Beyond Inference: Performance Analysis of DNN Server Overheads for Computer Vision
Ahmed F. AbouElhamayed, Susanne Balle, Deshanand Singh, Mohamed S. Abdelfattah
TL;DR
This work analyzes end-to-end performance of vision DNN serving, showing that preprocessing, data movement, and queuing frequently dominate latency and throughput despite highly optimized inference. By evaluating diverse CV tasks, hardware configurations, and inter-DNN broker setups, the study demonstrates that holistic optimization—beyond accelerator improvements—is essential. Key findings include preprocessing overheads accounting for up to 56% of latency in medium images and ~97% in large images, queuing contributing up to a large share of latency under high concurrency, and substantial throughput gains (up to 2.25x) when adopting optimized serving and in-memory brokers like Redis. The results advocate for system-wide design choices, including GPU-accelerated preprocessing, dynamic batching, and efficient inter-DNN communication, to unlock better end-to-end performance in real-world deployments.
Abstract
Deep neural network (DNN) inference has become an important part of many data-center workloads. This has prompted focused efforts to design ever-faster deep learning accelerators such as GPUs and TPUs. However, an end-to-end DNN-based vision application contains more than just DNN inference, including input decompression, resizing, sampling, normalization, and data transfer. In this paper, we perform a thorough evaluation of computer vision inference requests performed on a throughput-optimized serving system. We quantify the performance impact of server overheads such as data movement, preprocessing, and message brokers between two DNNs producing outputs at different rates.
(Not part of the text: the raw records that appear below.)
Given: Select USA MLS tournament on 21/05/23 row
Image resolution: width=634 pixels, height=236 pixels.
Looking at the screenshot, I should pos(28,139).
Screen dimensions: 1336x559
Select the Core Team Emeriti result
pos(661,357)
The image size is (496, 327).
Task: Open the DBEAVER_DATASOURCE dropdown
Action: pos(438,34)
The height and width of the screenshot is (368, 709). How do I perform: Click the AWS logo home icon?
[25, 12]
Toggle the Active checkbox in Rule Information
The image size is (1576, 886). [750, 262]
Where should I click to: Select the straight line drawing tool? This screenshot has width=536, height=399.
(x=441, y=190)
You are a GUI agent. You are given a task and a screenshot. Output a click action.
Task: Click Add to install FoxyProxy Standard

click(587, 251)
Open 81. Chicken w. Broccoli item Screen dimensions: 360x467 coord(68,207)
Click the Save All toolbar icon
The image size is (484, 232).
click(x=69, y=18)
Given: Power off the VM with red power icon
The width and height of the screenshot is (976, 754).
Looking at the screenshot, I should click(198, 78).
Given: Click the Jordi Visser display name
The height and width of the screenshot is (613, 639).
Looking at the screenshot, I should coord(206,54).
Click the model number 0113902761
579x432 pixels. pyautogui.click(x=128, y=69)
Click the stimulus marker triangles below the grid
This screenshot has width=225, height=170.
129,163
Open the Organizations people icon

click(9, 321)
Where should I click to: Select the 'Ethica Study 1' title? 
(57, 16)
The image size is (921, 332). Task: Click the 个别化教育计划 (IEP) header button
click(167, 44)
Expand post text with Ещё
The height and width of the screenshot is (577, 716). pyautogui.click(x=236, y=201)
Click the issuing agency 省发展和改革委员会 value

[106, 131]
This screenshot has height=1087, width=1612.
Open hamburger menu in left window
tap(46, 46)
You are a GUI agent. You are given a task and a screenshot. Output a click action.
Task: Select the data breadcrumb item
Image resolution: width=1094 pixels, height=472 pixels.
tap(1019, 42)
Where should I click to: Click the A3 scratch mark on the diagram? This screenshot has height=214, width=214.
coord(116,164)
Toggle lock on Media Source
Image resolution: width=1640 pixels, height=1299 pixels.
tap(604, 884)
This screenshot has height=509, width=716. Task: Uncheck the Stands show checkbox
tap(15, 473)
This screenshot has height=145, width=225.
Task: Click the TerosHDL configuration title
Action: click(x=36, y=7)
Our empirical analysis encompasses many computer vision tasks including image classification, segmentation, detection, depth-estimation, and more complex processing pipelines with multiple DNNs. Our results consistently demonstrate that end-to-end application performance can easily be dominated by data processing and data movement functions (up to 56% of end-to-end latency in a medium-sized image, and $\sim$ 80% impact on system throughput in a large image), even though these functions have been conventionally overlooked in deep learning system design. Our work identifies important performance bottlenecks in different application scenarios, achieves 2.25$\times$ better throughput compared to prior work, and paves the way for more holistic deep learning system design.